__SELECTED PASSAGE__:
****************

These functions establish relations between scene elements and keep reference counts. The link/unlink functions and the reference counts maintained by them are intended purely for maintaining multiple instancing. They are not general-purpose constructors that guarantee DAG consistency because they would then have to know about every tag in the scene, including shader parameter tags, and they would have to be granted a monopoly on tag manipulation. This was considered too restrictive.
The Scene module keeps reference counts for elements that define the DAG topology (groups, instances, objects, boxes, lights, and cameras) to make sure that they are deleted only when the last parent (instance, group, object, box, or function) is deleted. The fact that boxes have reference counts is not visible to the caller, it is done for Scene's own evil purposes. Other elements, such as lists attached to objects or shader parameters, keep no reference counts. For example, it is an error to reference the same polygon list in multiple objects because it would be deleted when one of these objects were deleted, leaving the other tag dangling. The Scene module does not keep backreferences, the caller is responsible for cleaning up tags that refer to the deleted element.

****************

__DATA SECTION__:
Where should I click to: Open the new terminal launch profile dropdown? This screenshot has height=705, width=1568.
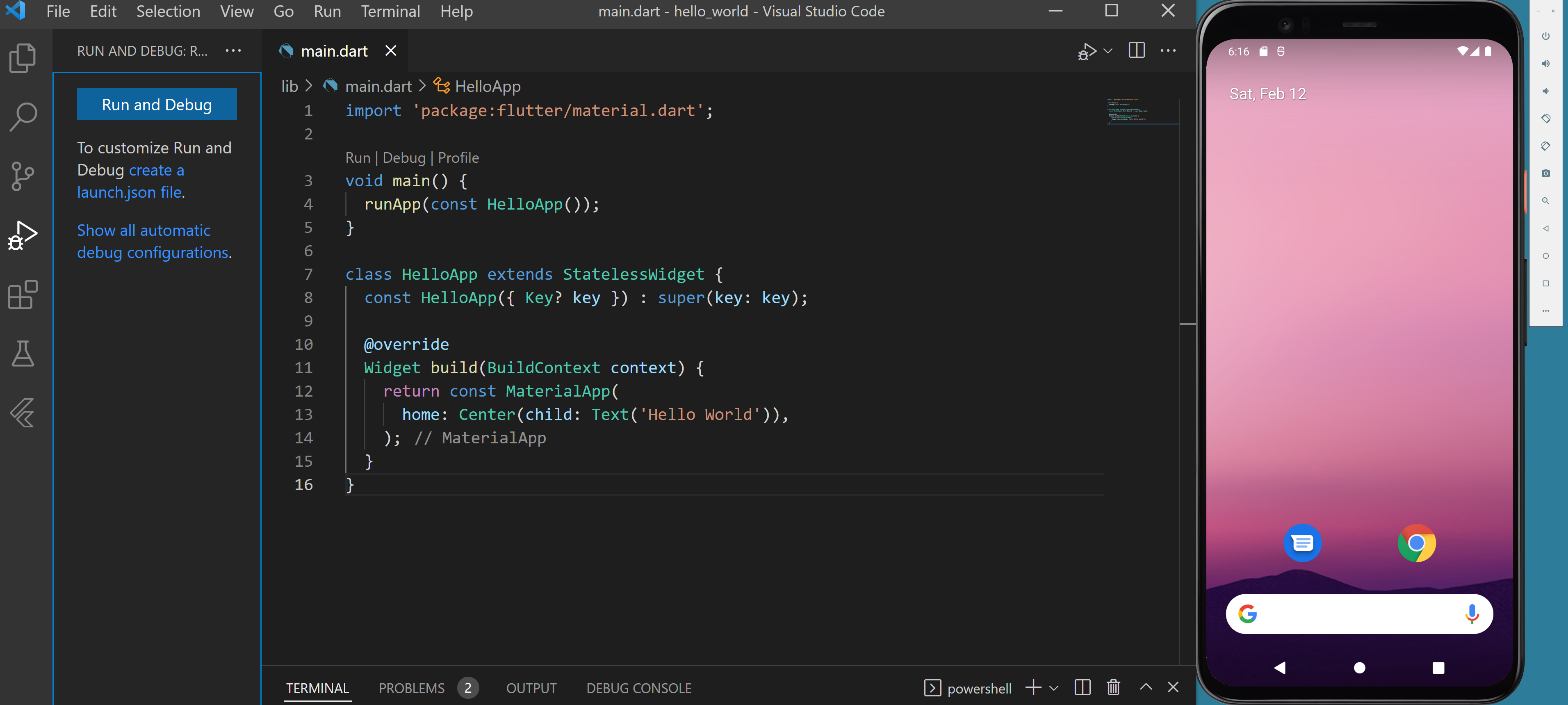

****************

Continue the passage on Scene module reference counts from where it stops.

void mi_scene_link( miTag ptag, miTag ctag, int which)
Linking creates a parent-child relationship; ctag is
linked to a new parent ptag. In the following table, there
is one row per target item with a list of items that can be
linked to it. A numerical digit means
mi_scene_link must be used
with for making the link, using the given number for the which
argument. M
means the tag is written manually, and −
means no such link can be made.
ins | grp | cam | lig | mtl | fnc | dcl | box | obj | sub | |
---|---|---|---|---|---|---|---|---|---|---|
instance | − | 0 | 0 | 0 | − | 0 | − | 0 | 0 | − |
group | 0 | − | − | − | − | − | − | − | − | − |
camera | − | − | − | − | − | M | − | − | − | − |
light | − | − | − | − | − | M | − | − | − | − |
material | − | − | − | − | − | M | − | − | − | − |
func | − | − | − | − | − | M | 0 | − | − | − |
func decl | − | − | − | − | − | − | − | − | − | − |
box | − | − | − | − | M | − | − | 0 | − | − |
object | − | − | − | − | M | − | − | M | − | M |
sub-object | − | − | − | − | − | − | − | − | − | M |
Links to substructures of objects (called sub-objects: polygons, faces, curves, scalar lists, bases etc.) are always written manually. So are tags written into shader parameters. Links to instances attach a child, not a parent, except for functions which are taken to be the transformation function. miConnects must be created manually.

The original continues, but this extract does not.